**Your goal:** Transcribe every record that appears below, exactly and in full.

**Task data:**
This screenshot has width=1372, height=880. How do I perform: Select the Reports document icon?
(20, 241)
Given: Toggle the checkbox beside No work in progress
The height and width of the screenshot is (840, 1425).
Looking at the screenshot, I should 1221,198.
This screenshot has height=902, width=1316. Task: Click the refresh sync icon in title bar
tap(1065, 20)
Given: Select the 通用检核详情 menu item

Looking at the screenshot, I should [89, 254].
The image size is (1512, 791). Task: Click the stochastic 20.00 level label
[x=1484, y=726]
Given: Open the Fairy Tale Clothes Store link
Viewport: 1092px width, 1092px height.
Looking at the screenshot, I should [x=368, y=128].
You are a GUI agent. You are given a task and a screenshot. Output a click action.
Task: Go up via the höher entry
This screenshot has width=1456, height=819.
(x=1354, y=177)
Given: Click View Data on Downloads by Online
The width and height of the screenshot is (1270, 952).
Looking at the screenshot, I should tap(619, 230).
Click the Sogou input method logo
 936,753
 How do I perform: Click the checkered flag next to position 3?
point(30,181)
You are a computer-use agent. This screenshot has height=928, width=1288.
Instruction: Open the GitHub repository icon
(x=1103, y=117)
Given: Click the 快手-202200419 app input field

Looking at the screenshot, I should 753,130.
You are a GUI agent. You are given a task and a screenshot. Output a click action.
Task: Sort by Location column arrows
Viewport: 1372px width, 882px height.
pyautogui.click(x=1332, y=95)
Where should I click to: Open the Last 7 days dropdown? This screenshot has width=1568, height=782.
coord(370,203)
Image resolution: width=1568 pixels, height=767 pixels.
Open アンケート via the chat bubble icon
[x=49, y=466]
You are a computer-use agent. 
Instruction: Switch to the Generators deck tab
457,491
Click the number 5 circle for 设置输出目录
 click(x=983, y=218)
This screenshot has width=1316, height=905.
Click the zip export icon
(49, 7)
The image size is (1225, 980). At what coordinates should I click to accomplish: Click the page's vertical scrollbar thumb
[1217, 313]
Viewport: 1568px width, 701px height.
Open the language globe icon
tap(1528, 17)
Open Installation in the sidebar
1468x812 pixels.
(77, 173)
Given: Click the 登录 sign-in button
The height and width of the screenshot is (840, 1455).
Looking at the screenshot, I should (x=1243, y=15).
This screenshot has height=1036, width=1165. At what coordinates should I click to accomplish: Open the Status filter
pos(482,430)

**Response:**
This screenshot has width=1372, height=880. How do I perform: Select the Reports document icon?
(20, 241)
Given: Toggle the checkbox beside No work in progress
The height and width of the screenshot is (840, 1425).
Looking at the screenshot, I should 1221,198.
This screenshot has height=902, width=1316. Task: Click the refresh sync icon in title bar
tap(1065, 20)
Given: Select the 通用检核详情 menu item

Looking at the screenshot, I should [89, 254].
The image size is (1512, 791). Task: Click the stochastic 20.00 level label
[x=1484, y=726]
Given: Open the Fairy Tale Clothes Store link
Viewport: 1092px width, 1092px height.
Looking at the screenshot, I should [x=368, y=128].
You are a GUI agent. You are given a task and a screenshot. Output a click action.
Task: Go up via the höher entry
This screenshot has width=1456, height=819.
(x=1354, y=177)
Given: Click View Data on Downloads by Online
The width and height of the screenshot is (1270, 952).
Looking at the screenshot, I should tap(619, 230).
Click the Sogou input method logo
 936,753
 How do I perform: Click the checkered flag next to position 3?
point(30,181)
You are a computer-use agent. This screenshot has height=928, width=1288.
Instruction: Open the GitHub repository icon
(x=1103, y=117)
Given: Click the 快手-202200419 app input field

Looking at the screenshot, I should 753,130.
You are a GUI agent. You are given a task and a screenshot. Output a click action.
Task: Sort by Location column arrows
Viewport: 1372px width, 882px height.
pyautogui.click(x=1332, y=95)
Where should I click to: Open the Last 7 days dropdown? This screenshot has width=1568, height=782.
coord(370,203)
Image resolution: width=1568 pixels, height=767 pixels.
Open アンケート via the chat bubble icon
[x=49, y=466]
You are a computer-use agent. 
Instruction: Switch to the Generators deck tab
457,491
Click the number 5 circle for 设置输出目录
 click(x=983, y=218)
This screenshot has width=1316, height=905.
Click the zip export icon
(49, 7)
The image size is (1225, 980). At what coordinates should I click to accomplish: Click the page's vertical scrollbar thumb
[1217, 313]
Viewport: 1568px width, 701px height.
Open the language globe icon
tap(1528, 17)
Open Installation in the sidebar
1468x812 pixels.
(77, 173)
Given: Click the 登录 sign-in button
The height and width of the screenshot is (840, 1455).
Looking at the screenshot, I should (x=1243, y=15).
This screenshot has height=1036, width=1165. At what coordinates should I click to accomplish: Open the Status filter
pos(482,430)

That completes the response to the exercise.